CRÓNICAS DE LUZ Y DE SOMBRAS / LUCIANO ÁLVAREZ
La semana pasada un amable lector - seudónimo Boris1-agregó el siguiente
comentario bajo mi artículo sobre la difusión de la papa en Europa:
"Hablando, hace unos años con una pareja de Bielorrusos mayores, los
comentarios nos llevaron a las comidas de nuestros respectivos países.

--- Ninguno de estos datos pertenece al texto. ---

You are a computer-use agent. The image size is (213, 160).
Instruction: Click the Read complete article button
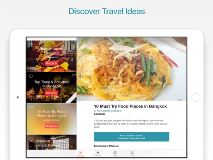(132, 137)
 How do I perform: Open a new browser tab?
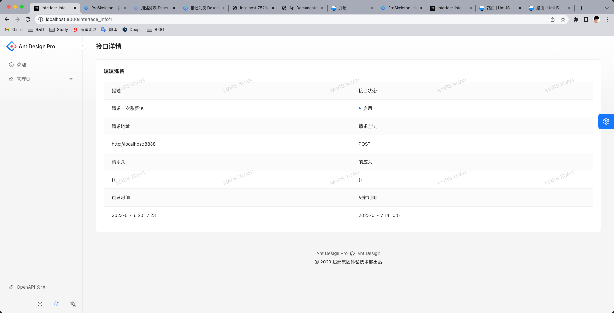[582, 8]
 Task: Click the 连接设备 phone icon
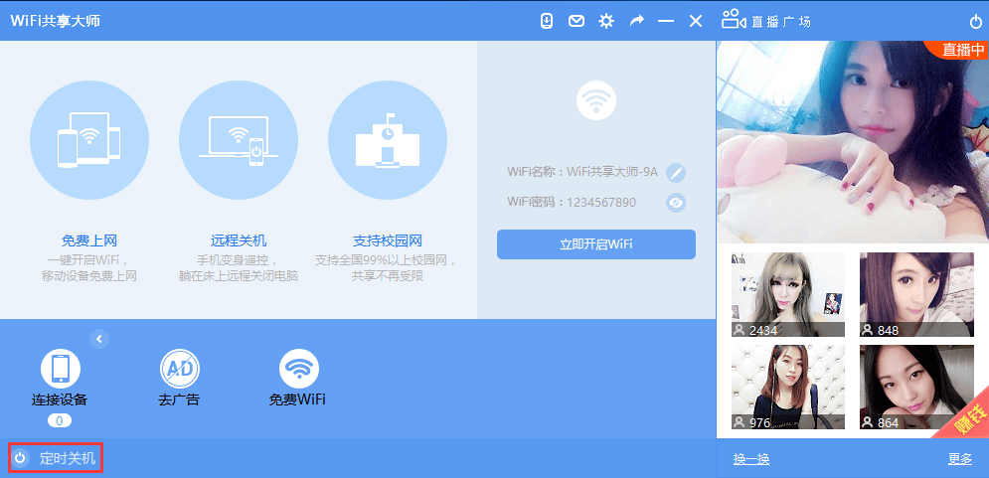[60, 369]
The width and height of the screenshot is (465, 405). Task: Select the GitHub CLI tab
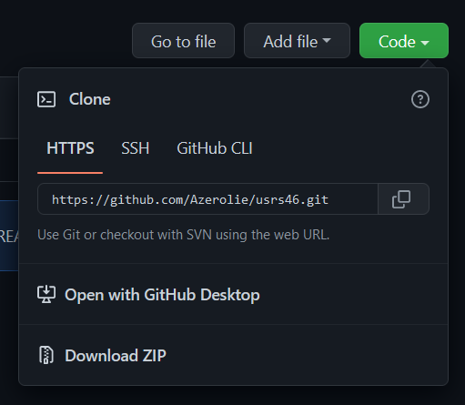[x=215, y=148]
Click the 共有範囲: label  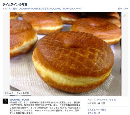point(92,103)
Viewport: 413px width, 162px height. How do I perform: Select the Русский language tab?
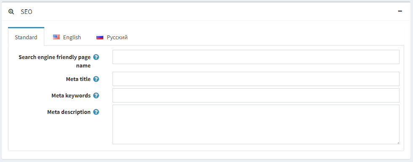[112, 37]
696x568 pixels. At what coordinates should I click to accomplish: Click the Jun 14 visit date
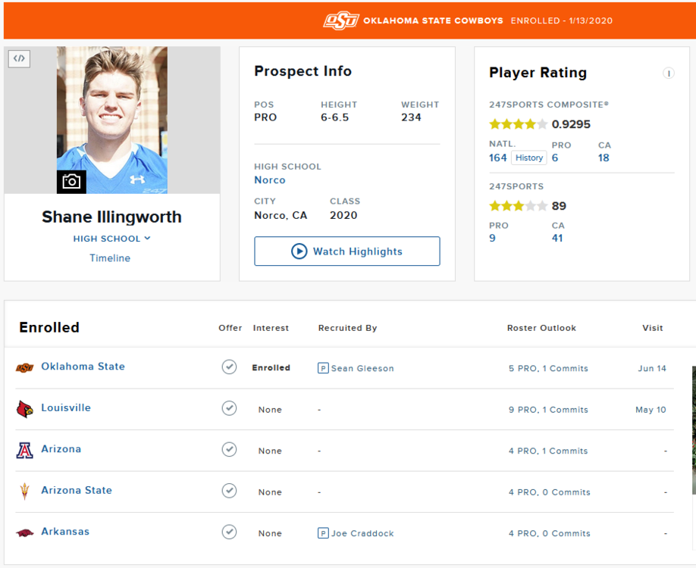[x=652, y=369]
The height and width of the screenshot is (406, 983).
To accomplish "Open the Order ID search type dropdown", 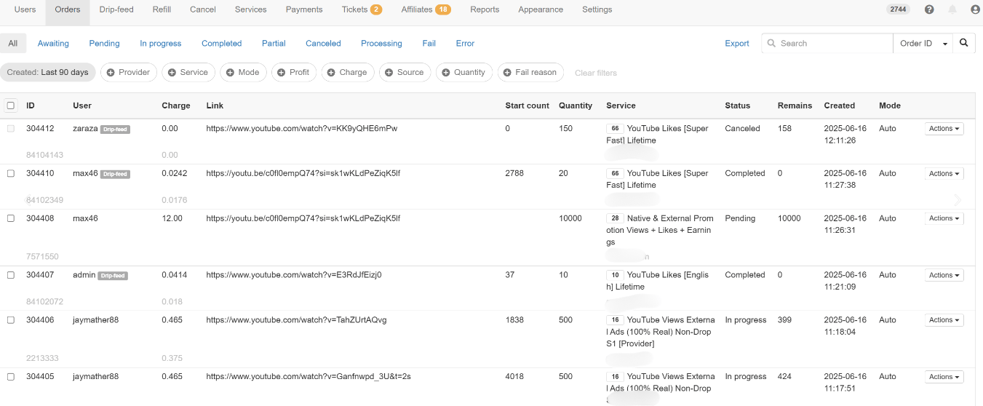I will point(923,44).
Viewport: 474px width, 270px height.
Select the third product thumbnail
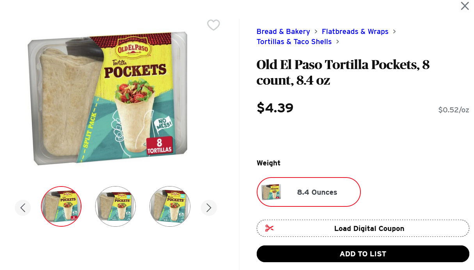coord(170,206)
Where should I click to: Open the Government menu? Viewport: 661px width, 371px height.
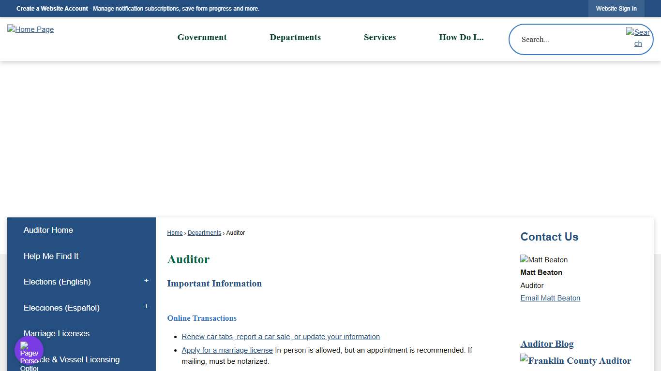(x=202, y=37)
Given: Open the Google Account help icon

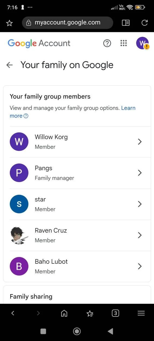Looking at the screenshot, I should (107, 43).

Después de hablar sobre la carne, milanesas ravioles etc. fue mi turno
de preguntar. Se miraron […] y luego dijeron "papas", de todas las
formas y clases. Quise ahondar dado que como se explica en el artículo
no llegaron hasta 1700 a popularizarse. Pregunté ¿y antes? Se volvieron a
mirar y dijeron no tener idea."
Las grandes hambrunas han sido cíclicas a lo largo de la historia
humana, civilizaciones enteras fueron destruidas por su causa. De modo
que el uso intensivo de la papa en Europa, a partir del siglo XVIII,
pasado un siglo y medio desde su introducción, contribuyó de manera
decisiva a mejorar la dieta de las poblaciones y a disminuir las
hambrunas.
Así, por ejemplo, su introducción obligatoria en Galicia, a través de
los monasterios, logró paliar una gran hambruna producida entre 1730 y
1735 cuando un hongo atacó a los castaños, cuyo fruto era básico en la
alimentación popular. Entre los comedores de papas pareciera que nadie
igualó a los irlandeses. Un refrán decía: "Mientras comas la primera,
pela la segunda, no sueltes la tercera y no pierdas de vista la cuarta".
Se afirma -quizás exageradamente-- que consumían un promedio de 3 kilos
diarios.
Este altísimo consumo no significa que los irlandeses desecharan otros
alimentos sino que era el único a disposición de los pobres. Tal
dependencia alimentaria se convirtió en una catástrofe cuando los
cultivos fueron atacados por un hongo: el Phytophthora infestans, en
1845. A principios del siglo XIX, Irlanda, sometida al dominio inglés,
era un país superpoblado que en pocos años había duplicado su población,
una tierra donde los minifundistas arrendatarios convivían con los
latifundios ingleses, estos sí productores de trigo para la exportación.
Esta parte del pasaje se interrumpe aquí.